Text to read:

In the provided code snippet, the text is segmented into lines using the newline character ('\n') as a separator.
- Each line is then converted into a sequence of numeric tokens using the 'texts_to_sequences' method of the tokenizer, which utilizes the previously established vocabulary. 
- These token sequences are processed iteratively using a for loop. During each iteration, a subset of tokens, forming an n-gram sequence, is extracted from the beginning of the token list up to the current index 'i'. This n-gram sequence serves as the input context, with the final token representing the target or predicted word. 
- These input-output sequences are aggregated into the 'input_sequences' list, resulting in multiple training instances for the next word prediction model.

#### Now let’s pad the input sequences to have equal length:

In [4]:
max_sequence_len = max([len(seq) for seq in input_sequences])
input_sequences = np.array(pad_sequences(input_sequences, maxlen=max_sequence_len, padding='pre'))

In the provided code snippet, the input sequences undergo padding to standardize their lengths. 
- The variable 'max_sequence_len' is determined by finding the longest sequence among all input sequences. 
- Using the 'pad_sequences' function, the input sequences are either padded or truncated to match this maximum length.

Given information:
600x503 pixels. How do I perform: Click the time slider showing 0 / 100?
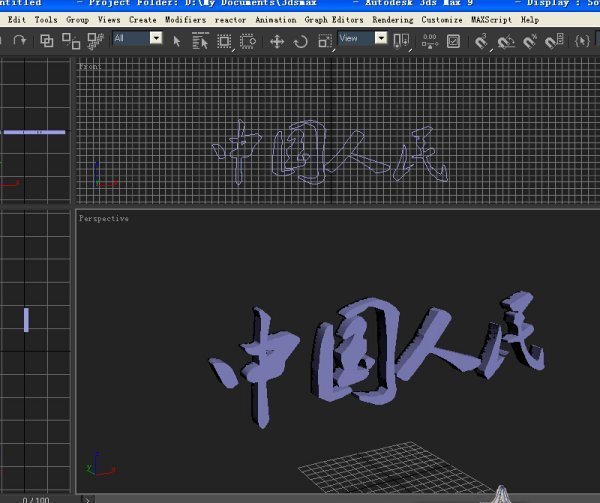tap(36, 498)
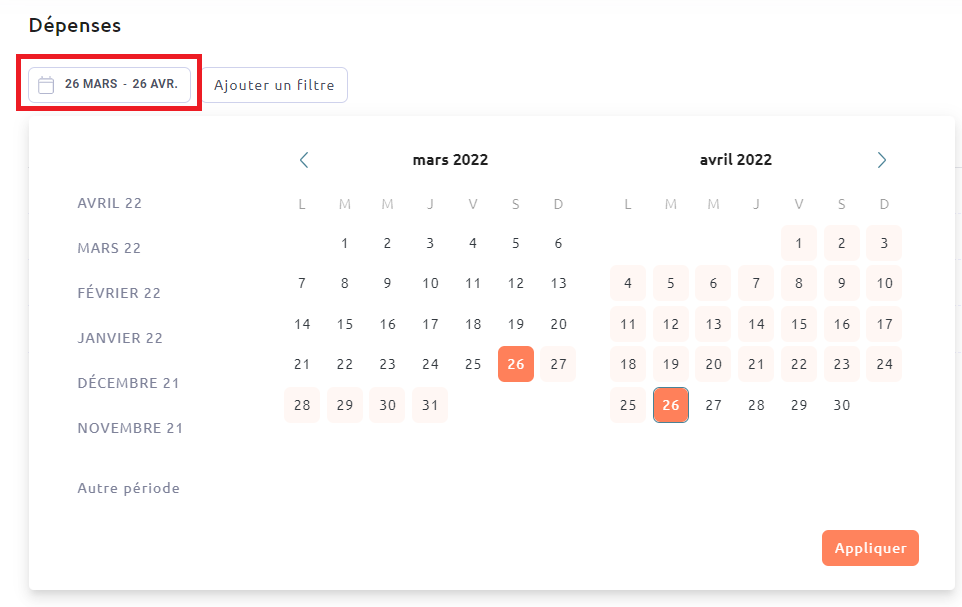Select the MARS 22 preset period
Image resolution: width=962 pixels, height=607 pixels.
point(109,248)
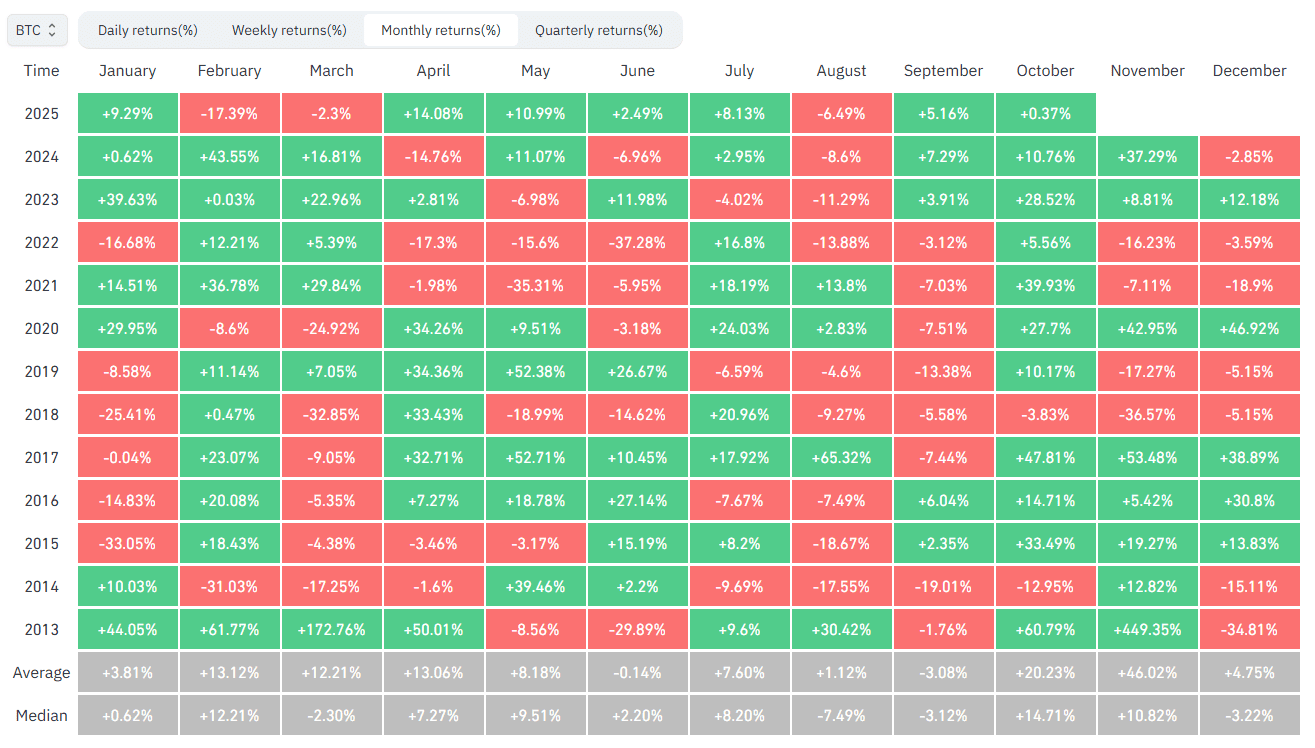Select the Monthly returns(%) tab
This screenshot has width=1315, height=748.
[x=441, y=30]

Challenges:
1 - Decide whether each statement agrees with the sequence-padding text, answering yes or no and quoting the words from the text that settle it: (a) each line is split off from the text using the newline character; (b) the final token of each n-gram sequence acts as the input context; (c) input sequences can be truncated as well as padded.
2 - Count the lines of the listing that contain the string "pixels", and give only the number.
The sequence-padding text and the listing have no connection to each other.

The replies:
1 -
(a) Yes: "the text is segmented into lines using the newline character ('\n') as a separator"
(b) No: "with the final token representing the target or predicted word"
(c) Yes: "the input sequences are either padded or truncated to match this maximum length"

2 - 2